Re: Host managed SMR drive issue
From: Johannes Thumshirn <hidden>
Date: 2021-09-30 09:55:59
Subsystem:
scsi subsystem, the rest · Maintainers:
"James E.J. Bottomley", "Martin K. Petersen", Linus Torvalds
On 28/09/2021 13:49, Sven Oehme wrote:
the host should have plenty of memory, it still hangs right now and
here is what free reports :
root@01:~$ free -m
total used free shared buff/cache available
Mem: 257790 12557 30211 76367 215021 166105
Swap: 40959 452 40507
OK Naohiro has managed to reproduce your problem and while we where
dinning we found that a) the scheduler tags are exhausted, b) the SCSI
Zone Append emulation has (two) invalid entries in it's write pointer
offset cache and c) we have seen blocked instances of ata_id.
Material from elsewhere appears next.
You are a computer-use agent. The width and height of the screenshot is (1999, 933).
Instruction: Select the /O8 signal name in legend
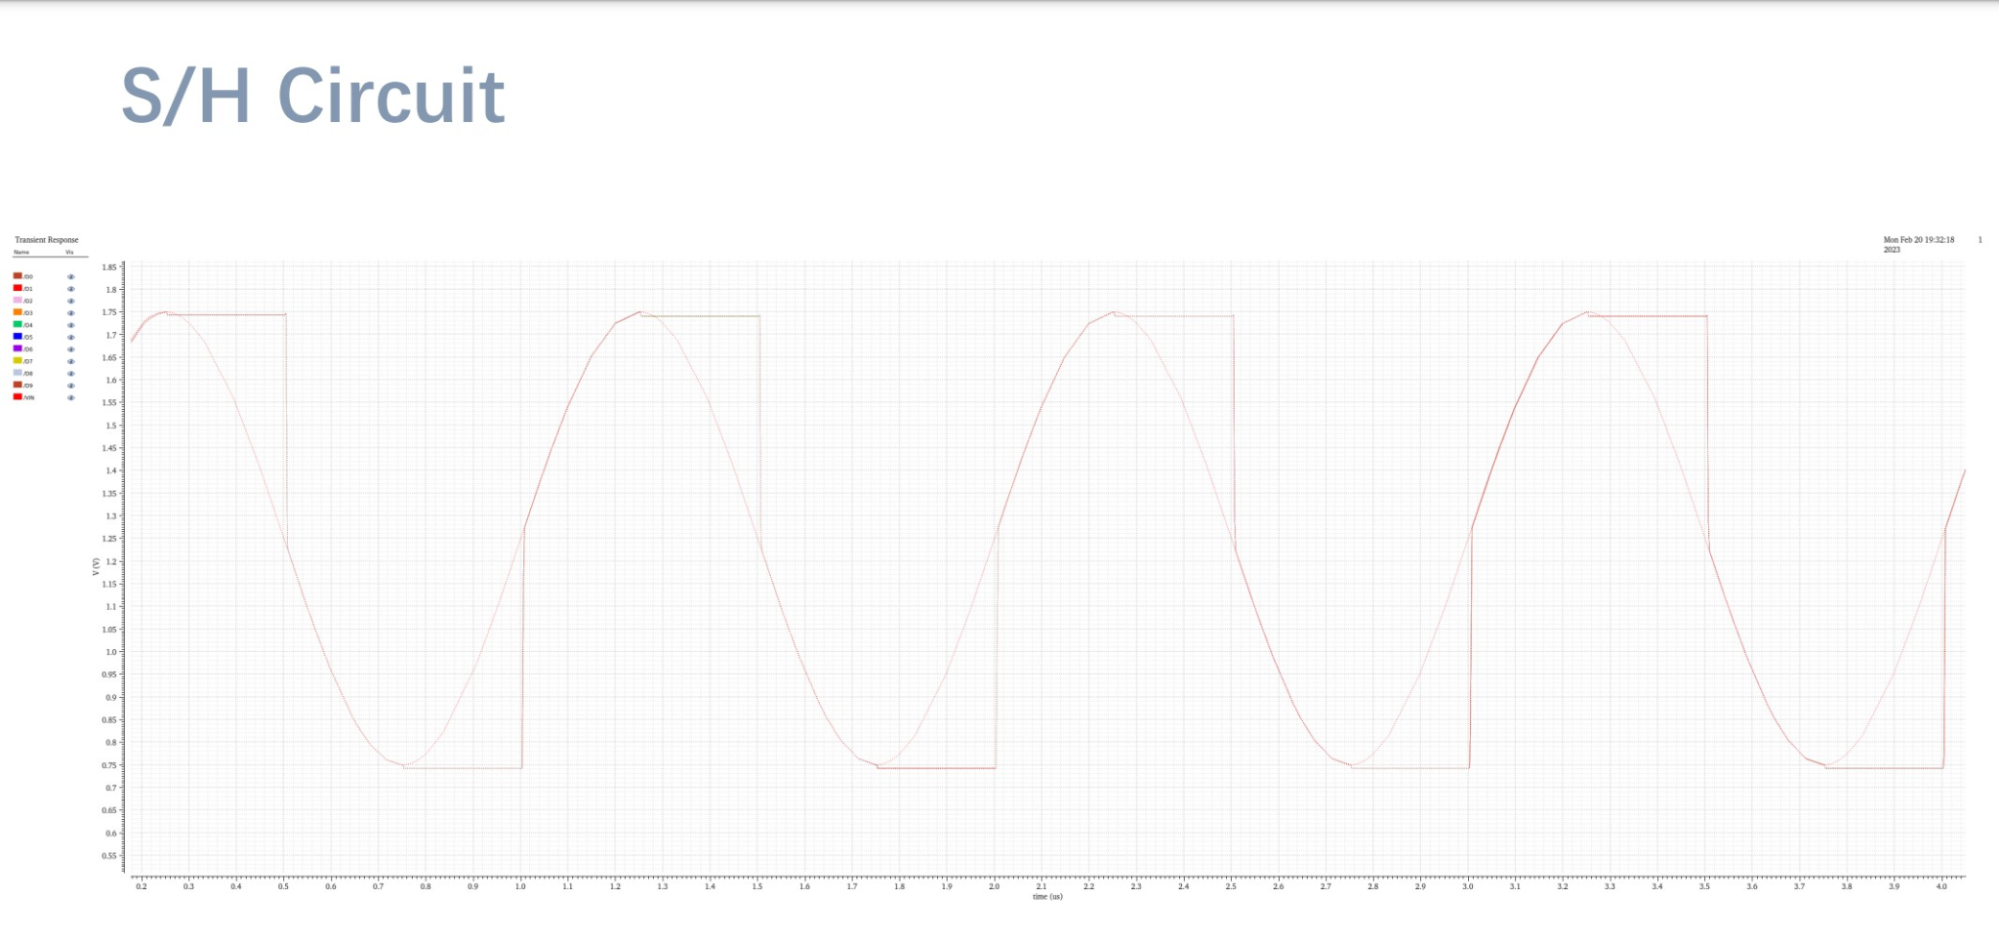[28, 373]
Maybe (just maybe) ata_id is doing an ioctl on the drive which goes
down the route:
sd_open()
`-> sd_revalidate_disk()
`-> sd_zbc_revalidate_disk()
`-> sd_zbc_revalidate_zones()
`-> blk_revalidate_disk_zones()
`-> sd_zbc_revalidate_zones_cb()
and IO is ongoing or doing completions. Both are accessing
struct scsi_disk::zones_wp_offset, but sd_zbc_revalidate_zones_cb()
is doing so without holding the struct scsi_disk::zones_wp_offset_lock.
This will then corrupt the zones_wp_offset array.
Can you try if the following patch makes any difference for you?
diff --git a/drivers/scsi/sd_zbc.c b/drivers/scsi/sd_zbc.c
index ed06798983f8..e04f55dde70b 100644
--- a/drivers/scsi/sd_zbc.c
+++ b/drivers/scsi/sd_zbc.c@@ -694,8 +694,11 @@ void sd_zbc_release_disk(struct scsi_disk *sdkp) static void sd_zbc_revalidate_zones_cb(struct gendisk *disk) { struct scsi_disk *sdkp = scsi_disk(disk); + unsigned long flags; + spin_lock_irqsave(&sdkp->zones_wp_offset_lock, flags); swap(sdkp->zones_wp_offset, sdkp->rev_wp_offset); + spin_unlock_irqrestore(&sdkp->zones_wp_offset_lock, flags); } int sd_zbc_revalidate_zones(struct scsi_disk *sdkp)